Но при всем том покровительствовала ли она вообще художникам, все равно, были ли они архитекторами, живописцами или скульпторами? Фальконе лучше было бы не спрашивать об этом, когда он вернулся из Петербурга: ответ его был бы слишком горек. Мы расскажем в другом месте, чем было его пребывание в столице России, этом городе Петра Великого и Екатерины, обязанном ему своим лучшим украшением. Мы постараемся тогда выяснить, как сложились первоначально и во что превратились впоследствии его отношения к государыне, бывшие сперва со стороны Екатерины более чем любезными и кончившиеся хуже чем равнодушием. Скажем здесь, что, лишенная совершенно чувства прекрасного, Екатерина не была способна понимать и душу артиста. Фальконе понравился ей в первую минуту самобытным и немного парадоксальным складом ума и главным образом причудливостью своего нрава; но вскоре он надоел ей и кончилось тем, что он стал ее раздражать. Он был слишком художник, на ее взгляд. А она несколько своеобразно рисовала себе роль тех людей талант, которых призывала для украшения своей столицы. Она наивно говорила в одном из своих писем к Гримму: Si il signor marchese del Grimmo volio mi fare (вместо vuol farmi) удовольствие, он будет так добр написать божественному Рейфенштейну найти для меня двух хороших архитекторов, итальянцев по происхождению и искусных по профессии, которых наняли бы на службу к ее Величеству русской императрице; по контракту на столько-то лет и отправили бы из Рима в Петербург, как пакет инструментов». Они и были для нее именно инструментами, которые употребляют, пока они годны, и выбрасывают в окно, когда они иступятся, или когда найдутся лучшие или более удобные под рукою. Так она поступила и с Фальконе. Но вернемся к ее письму к Гримму. Она продолжает: «Пусть он (Рейфенштейн) выберет людей честных и рассудительных, не таких сумасбродов, как Фальконе, и которые ходили бы по земле, а не по воздуху».
Она не хотела, чтоб они парили в вышине. «Микеланджело, – сказал справедливо один французский историк, – не остался бы и трех недель при дворе Екатерины».

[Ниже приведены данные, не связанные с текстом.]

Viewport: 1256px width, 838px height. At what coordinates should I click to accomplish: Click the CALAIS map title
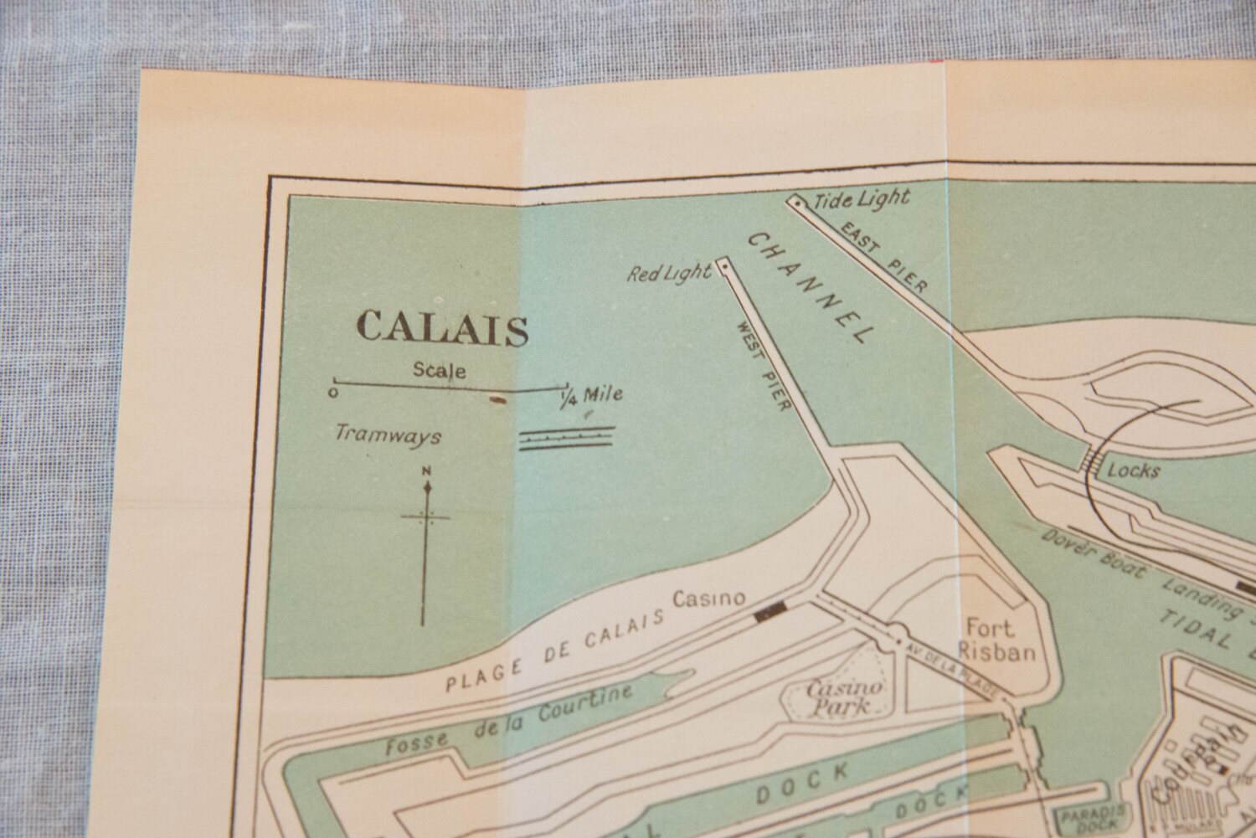(442, 328)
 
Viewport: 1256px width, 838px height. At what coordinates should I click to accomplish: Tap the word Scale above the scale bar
(440, 370)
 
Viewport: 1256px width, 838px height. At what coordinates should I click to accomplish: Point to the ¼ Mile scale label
(592, 394)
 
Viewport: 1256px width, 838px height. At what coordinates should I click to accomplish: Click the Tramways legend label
(388, 434)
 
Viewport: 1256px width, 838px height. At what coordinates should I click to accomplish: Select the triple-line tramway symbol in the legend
(567, 439)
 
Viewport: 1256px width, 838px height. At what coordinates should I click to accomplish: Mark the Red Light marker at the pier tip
(723, 267)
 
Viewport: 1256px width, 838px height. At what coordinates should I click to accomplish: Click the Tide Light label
(861, 199)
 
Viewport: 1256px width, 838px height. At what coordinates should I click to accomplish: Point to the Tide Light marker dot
(798, 203)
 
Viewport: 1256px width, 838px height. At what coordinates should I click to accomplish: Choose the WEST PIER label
(763, 368)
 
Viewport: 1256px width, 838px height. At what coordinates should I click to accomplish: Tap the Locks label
(1134, 471)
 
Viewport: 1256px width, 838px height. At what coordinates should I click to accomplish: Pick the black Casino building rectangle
(770, 614)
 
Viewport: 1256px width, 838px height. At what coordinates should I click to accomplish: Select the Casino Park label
(832, 697)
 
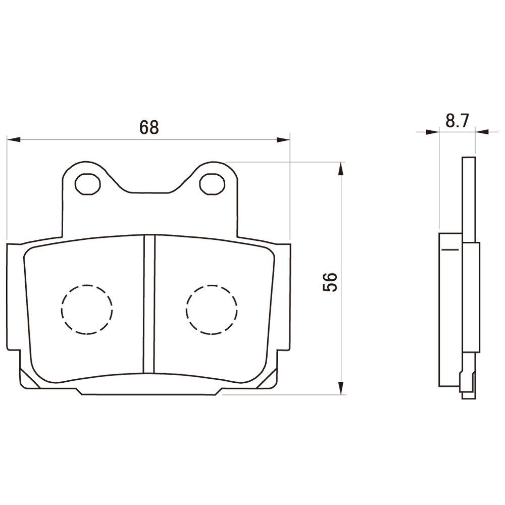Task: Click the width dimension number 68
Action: pyautogui.click(x=149, y=127)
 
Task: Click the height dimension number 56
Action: pyautogui.click(x=330, y=282)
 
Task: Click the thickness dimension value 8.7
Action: pyautogui.click(x=458, y=121)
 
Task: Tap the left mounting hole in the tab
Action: pyautogui.click(x=87, y=184)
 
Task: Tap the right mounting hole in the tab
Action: pyautogui.click(x=212, y=184)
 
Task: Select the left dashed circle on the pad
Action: pyautogui.click(x=87, y=310)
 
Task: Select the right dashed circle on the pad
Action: pyautogui.click(x=212, y=310)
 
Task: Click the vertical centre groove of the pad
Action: pyautogui.click(x=149, y=304)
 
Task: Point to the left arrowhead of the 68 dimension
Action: pyautogui.click(x=14, y=139)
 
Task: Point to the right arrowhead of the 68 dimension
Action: pyautogui.click(x=283, y=139)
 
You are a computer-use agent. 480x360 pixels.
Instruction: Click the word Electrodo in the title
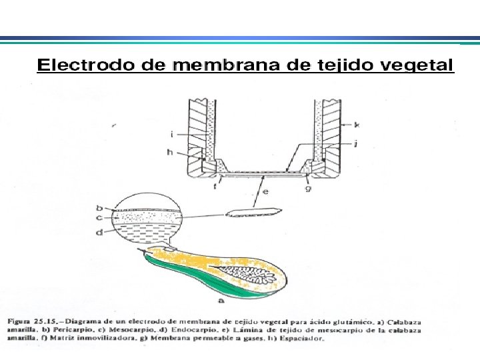click(77, 66)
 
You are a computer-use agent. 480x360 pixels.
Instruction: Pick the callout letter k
click(357, 125)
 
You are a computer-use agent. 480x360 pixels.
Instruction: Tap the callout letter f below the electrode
click(215, 187)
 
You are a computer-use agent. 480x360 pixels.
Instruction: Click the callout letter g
click(309, 188)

И, чтобы остаться при этом дворе в течение двенадцати лет, надо было иметь незаурядную силу воли Фальконе и его искреннюю страсть к начатому им делу, в которое он вложил всю душу. Но зато, когда он уехал из Петербурга, он был разбитым человеком… Если не считать Фальконе, Екатерину окружали только посредственности из иностранных художников: Бромптон, английский живописец, ученик Менгса, Кениг, немецкий скульптор, пользовались ее милостями. Бромптон писал аллегории, восхищавшие императрицу, потому что это были аллегории политические. «Он сделал портреты двух моих внуков, и это прелестная картина: старший забавляется тем, что хочет разрубить Гордиев узел, а другой – дерзко надел себе на плечи знамя Константина». Кениг удачно вылепил бюст Потемкина. Г-жа Виже-Лебрён, приехавшая в Петербург в 1795 году, имея за собой уже европейское имя, была везде встречена с большим почетом; но Екатерина обошлась с ней холодно. Императрица находила ее общество неприятным, а картины настолько слабыми, что «только тупой человек мог бы писать таким образом», – говорила она.